İdil Hanım yeniden Kaan'a odaklanmıştı.
"Senin hayatını sikerim..Kimsin lan sen?" bağırarak ve ara vermeden vuruyordu.
"Koduğumun piçi..Geberteceğim seni.." Kaan artık direnmiyor bilinçsizce yatıyordu. Onu gerçekten öldüreceğinden korktuğum için kapıdan kalktım."Yeter..Yeter..Ölecek yeter.." kolunu tutmaya çalışıyordum. Bir anda doğruldu ve beni boğazımdan tutarak arkamdaki duvara sertçe yapıştırdı. Tam yüz hizamdayken boğazımı daha da sıktı.
"Ölsün..Sana ne? Neden umrunda bu piç?" Boğazımı sıktığı için boynum uzamış nefesim kesilmişti. Gözlerim büyürken ağzım kocaman açıldı. Ellerim ile boğazımdaki elini açmaya çalışıyordum ama imkansızdı.
"Nefes.." konuşamıyordum. Yaşlar akan gözlerim ile ona bakıyor ve çırpınıyordum.

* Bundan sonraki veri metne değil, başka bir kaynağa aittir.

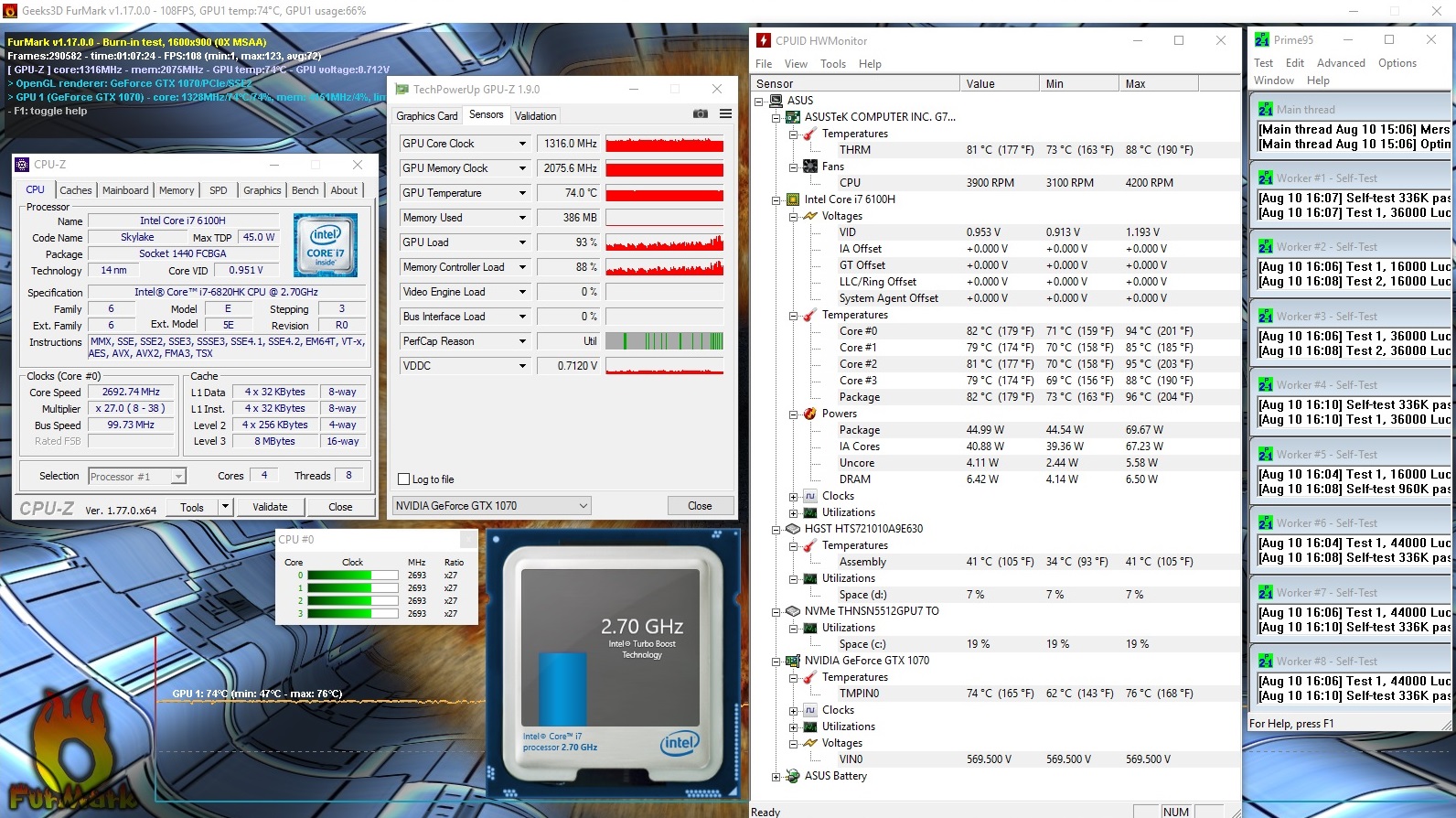The width and height of the screenshot is (1456, 818).
Task: Expand Clocks under NVIDIA GeForce GTX 1070
Action: pos(793,711)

Beni yeri doğru savurarak bıraktığında düştüm. Ellerim üzerinde dururken derin derin nefesler alarak öksürüyordum. Kaan ise yüzü tanınmaz haldeydi.

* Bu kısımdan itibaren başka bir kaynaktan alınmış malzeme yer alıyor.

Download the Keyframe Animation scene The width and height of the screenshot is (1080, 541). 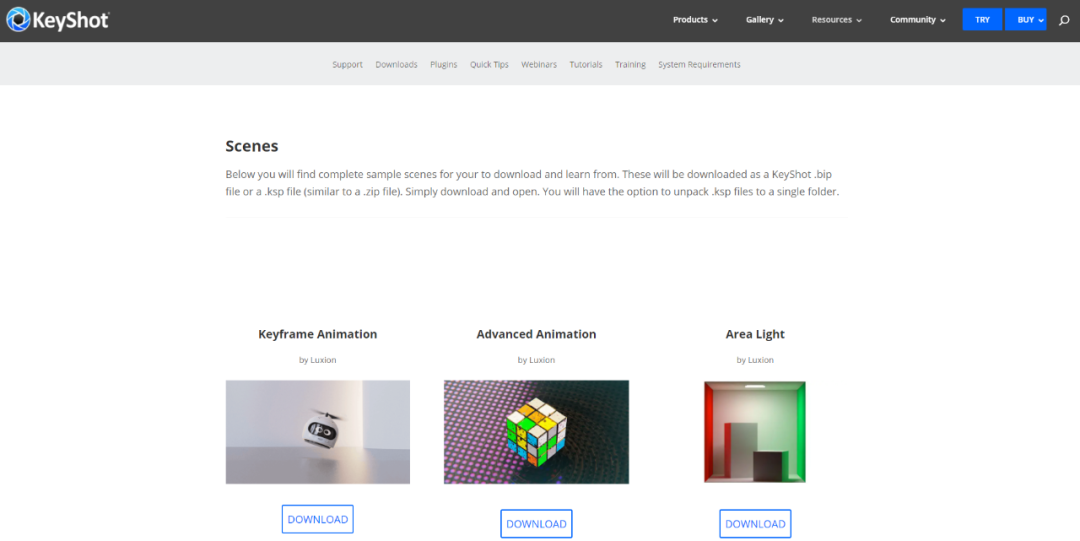pyautogui.click(x=318, y=519)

Her yerinden kanlar akarken onun kanı ile parkeler bile ıslanmıştı. Nefes aldığına bile şüpheliydim.İdil Hanım yerde yatan Kaan'ın üzerinden atlayarak salona gittiğinde arkasından baktım. Hemen Kaan'ın yanına giderek boynundan nabzını yokladığımda İdil Hanım hızla gelip saçımdan tuttu ve beni geri çekti.
"Dokunma şu piçe." beni saçımdan sürükleyerek odaya doğru götürdüğünde dizlerim üzerinde onun çekişine ayak uydurmaya çalışıyordum.
"Sakinleşin ne olur!" ağlayarak ve yalvararak söylüyor ve saç diplerimin acısını tüm vücudumda hissediyordum.